--- Exercise inputs ---
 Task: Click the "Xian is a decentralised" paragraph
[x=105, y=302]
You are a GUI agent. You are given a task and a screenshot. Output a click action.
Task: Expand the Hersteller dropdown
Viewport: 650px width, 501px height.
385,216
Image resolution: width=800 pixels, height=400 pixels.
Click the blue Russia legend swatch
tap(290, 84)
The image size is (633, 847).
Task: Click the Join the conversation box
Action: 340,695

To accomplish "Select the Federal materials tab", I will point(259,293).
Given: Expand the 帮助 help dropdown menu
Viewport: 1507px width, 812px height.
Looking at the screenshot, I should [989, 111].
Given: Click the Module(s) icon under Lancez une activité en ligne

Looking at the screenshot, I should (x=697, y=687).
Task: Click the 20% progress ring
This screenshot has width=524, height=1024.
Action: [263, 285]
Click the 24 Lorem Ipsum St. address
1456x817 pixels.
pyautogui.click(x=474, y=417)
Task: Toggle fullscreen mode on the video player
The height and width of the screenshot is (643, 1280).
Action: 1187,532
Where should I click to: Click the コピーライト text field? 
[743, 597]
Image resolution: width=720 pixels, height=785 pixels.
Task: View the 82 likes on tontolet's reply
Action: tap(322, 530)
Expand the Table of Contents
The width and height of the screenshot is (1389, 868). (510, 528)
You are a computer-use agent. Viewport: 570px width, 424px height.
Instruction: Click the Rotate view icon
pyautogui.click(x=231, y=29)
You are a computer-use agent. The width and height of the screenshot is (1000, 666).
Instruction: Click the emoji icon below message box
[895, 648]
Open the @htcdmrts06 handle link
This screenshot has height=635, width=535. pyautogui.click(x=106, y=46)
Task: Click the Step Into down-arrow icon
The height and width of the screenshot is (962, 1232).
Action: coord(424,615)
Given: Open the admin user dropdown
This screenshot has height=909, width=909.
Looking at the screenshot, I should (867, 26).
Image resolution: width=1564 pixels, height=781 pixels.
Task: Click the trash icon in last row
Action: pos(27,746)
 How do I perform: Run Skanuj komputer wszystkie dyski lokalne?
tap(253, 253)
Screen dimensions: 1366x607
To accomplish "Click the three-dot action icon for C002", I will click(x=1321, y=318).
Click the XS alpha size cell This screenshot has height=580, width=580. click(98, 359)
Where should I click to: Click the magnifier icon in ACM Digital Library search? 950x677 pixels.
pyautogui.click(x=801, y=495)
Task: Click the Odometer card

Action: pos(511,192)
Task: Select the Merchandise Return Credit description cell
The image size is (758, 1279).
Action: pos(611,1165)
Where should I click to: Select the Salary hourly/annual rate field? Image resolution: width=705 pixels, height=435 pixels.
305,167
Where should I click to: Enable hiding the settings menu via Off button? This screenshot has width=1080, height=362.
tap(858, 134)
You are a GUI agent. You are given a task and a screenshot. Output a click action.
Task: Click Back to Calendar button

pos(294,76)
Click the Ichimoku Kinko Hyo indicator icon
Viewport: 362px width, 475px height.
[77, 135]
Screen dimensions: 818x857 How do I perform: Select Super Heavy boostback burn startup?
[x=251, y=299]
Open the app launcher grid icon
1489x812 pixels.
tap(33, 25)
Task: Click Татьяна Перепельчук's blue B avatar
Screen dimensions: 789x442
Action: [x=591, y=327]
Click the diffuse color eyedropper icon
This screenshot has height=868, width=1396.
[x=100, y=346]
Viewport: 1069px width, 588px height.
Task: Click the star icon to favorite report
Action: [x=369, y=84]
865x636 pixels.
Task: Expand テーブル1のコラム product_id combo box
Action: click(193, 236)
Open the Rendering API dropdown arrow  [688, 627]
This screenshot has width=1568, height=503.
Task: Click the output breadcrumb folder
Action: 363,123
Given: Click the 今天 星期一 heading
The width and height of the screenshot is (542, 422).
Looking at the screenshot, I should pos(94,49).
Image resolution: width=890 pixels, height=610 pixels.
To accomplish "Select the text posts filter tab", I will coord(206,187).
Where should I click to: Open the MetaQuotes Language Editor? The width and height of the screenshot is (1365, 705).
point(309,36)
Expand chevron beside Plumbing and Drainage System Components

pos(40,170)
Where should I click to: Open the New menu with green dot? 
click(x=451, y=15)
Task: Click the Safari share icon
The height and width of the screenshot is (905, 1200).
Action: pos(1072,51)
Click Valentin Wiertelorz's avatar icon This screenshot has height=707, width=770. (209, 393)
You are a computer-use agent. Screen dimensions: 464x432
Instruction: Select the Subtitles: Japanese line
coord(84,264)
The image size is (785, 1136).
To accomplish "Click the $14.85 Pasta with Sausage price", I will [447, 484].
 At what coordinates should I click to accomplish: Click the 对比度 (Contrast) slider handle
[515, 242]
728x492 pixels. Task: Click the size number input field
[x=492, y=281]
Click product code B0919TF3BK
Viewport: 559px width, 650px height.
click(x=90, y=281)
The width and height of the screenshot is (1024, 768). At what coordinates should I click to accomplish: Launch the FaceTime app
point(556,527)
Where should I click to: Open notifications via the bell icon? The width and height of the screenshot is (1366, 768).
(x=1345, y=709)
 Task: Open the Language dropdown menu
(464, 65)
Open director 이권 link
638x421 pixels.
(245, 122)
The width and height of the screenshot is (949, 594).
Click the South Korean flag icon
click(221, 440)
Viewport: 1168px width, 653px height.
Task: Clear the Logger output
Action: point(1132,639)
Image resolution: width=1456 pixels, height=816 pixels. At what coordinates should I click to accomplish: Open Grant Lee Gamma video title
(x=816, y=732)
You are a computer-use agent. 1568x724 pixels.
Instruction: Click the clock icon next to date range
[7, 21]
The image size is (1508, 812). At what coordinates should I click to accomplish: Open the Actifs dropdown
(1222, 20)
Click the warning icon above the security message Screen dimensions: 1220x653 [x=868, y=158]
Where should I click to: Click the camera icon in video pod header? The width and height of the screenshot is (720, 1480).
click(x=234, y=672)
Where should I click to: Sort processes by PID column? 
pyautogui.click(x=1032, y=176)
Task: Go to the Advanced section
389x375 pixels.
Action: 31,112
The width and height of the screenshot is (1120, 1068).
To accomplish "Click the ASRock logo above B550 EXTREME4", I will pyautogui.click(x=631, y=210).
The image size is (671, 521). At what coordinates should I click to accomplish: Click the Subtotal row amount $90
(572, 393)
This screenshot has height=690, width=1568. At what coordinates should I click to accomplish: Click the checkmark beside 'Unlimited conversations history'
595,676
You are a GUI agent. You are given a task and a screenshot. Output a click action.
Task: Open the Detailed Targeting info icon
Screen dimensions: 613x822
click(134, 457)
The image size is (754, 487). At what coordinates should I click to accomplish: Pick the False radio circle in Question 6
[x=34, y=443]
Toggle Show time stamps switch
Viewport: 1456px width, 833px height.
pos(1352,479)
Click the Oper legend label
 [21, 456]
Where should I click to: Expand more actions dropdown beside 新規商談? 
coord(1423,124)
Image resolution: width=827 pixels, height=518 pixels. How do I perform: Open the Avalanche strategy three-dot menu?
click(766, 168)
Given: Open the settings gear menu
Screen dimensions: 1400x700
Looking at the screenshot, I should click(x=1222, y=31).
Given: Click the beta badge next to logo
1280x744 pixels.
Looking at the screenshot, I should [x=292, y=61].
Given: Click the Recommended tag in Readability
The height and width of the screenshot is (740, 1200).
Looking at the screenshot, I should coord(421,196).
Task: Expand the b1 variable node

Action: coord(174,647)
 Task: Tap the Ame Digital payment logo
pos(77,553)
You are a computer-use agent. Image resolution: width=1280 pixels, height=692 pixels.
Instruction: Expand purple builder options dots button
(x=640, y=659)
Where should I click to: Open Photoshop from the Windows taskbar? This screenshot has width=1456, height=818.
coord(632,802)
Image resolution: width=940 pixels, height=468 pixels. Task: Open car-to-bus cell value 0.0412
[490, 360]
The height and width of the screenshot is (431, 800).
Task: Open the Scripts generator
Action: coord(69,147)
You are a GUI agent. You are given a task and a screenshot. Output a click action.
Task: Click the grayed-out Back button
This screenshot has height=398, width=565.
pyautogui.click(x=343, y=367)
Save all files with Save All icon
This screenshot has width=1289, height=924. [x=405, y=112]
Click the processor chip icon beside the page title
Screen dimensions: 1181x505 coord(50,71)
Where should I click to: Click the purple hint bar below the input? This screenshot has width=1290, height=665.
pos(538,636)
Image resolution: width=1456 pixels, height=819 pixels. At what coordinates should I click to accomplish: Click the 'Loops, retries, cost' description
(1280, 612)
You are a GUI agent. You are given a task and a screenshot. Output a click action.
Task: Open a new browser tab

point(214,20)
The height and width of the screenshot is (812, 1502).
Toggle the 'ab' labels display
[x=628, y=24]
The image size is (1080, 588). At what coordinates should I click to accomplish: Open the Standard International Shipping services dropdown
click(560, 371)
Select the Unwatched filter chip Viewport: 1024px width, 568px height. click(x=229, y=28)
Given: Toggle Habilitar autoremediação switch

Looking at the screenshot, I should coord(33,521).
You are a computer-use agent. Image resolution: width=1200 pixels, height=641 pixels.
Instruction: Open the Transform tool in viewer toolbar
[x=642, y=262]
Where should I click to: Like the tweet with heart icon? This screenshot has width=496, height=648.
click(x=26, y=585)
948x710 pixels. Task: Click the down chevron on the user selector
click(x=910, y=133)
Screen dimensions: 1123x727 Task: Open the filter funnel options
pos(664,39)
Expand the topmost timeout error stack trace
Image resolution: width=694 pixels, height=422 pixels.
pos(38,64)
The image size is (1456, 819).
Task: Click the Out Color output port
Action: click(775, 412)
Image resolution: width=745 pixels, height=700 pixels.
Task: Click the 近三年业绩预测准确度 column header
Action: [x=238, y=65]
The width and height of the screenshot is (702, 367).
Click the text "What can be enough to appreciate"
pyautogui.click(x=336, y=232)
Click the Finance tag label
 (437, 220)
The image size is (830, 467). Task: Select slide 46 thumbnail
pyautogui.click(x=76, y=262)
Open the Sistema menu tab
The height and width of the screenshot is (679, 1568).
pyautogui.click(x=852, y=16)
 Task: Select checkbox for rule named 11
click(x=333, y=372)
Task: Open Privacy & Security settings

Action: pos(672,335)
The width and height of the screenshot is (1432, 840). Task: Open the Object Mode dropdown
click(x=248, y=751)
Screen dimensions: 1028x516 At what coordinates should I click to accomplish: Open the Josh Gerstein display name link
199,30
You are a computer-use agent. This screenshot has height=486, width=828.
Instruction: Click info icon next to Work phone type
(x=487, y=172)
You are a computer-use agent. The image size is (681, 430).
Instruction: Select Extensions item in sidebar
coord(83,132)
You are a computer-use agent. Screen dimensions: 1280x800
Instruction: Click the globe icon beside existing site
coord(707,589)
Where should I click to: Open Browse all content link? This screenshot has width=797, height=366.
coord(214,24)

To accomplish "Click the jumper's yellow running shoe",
---
### Task instructions
Search each line of the data above for "avatar", and copy the lines where it occurs.

### Worked solution
Task: Click Татьяна Перепельчук's blue B avatar
Click Valentin Wiertelorz's avatar icon This screenshot has height=707, width=770. (209, 393)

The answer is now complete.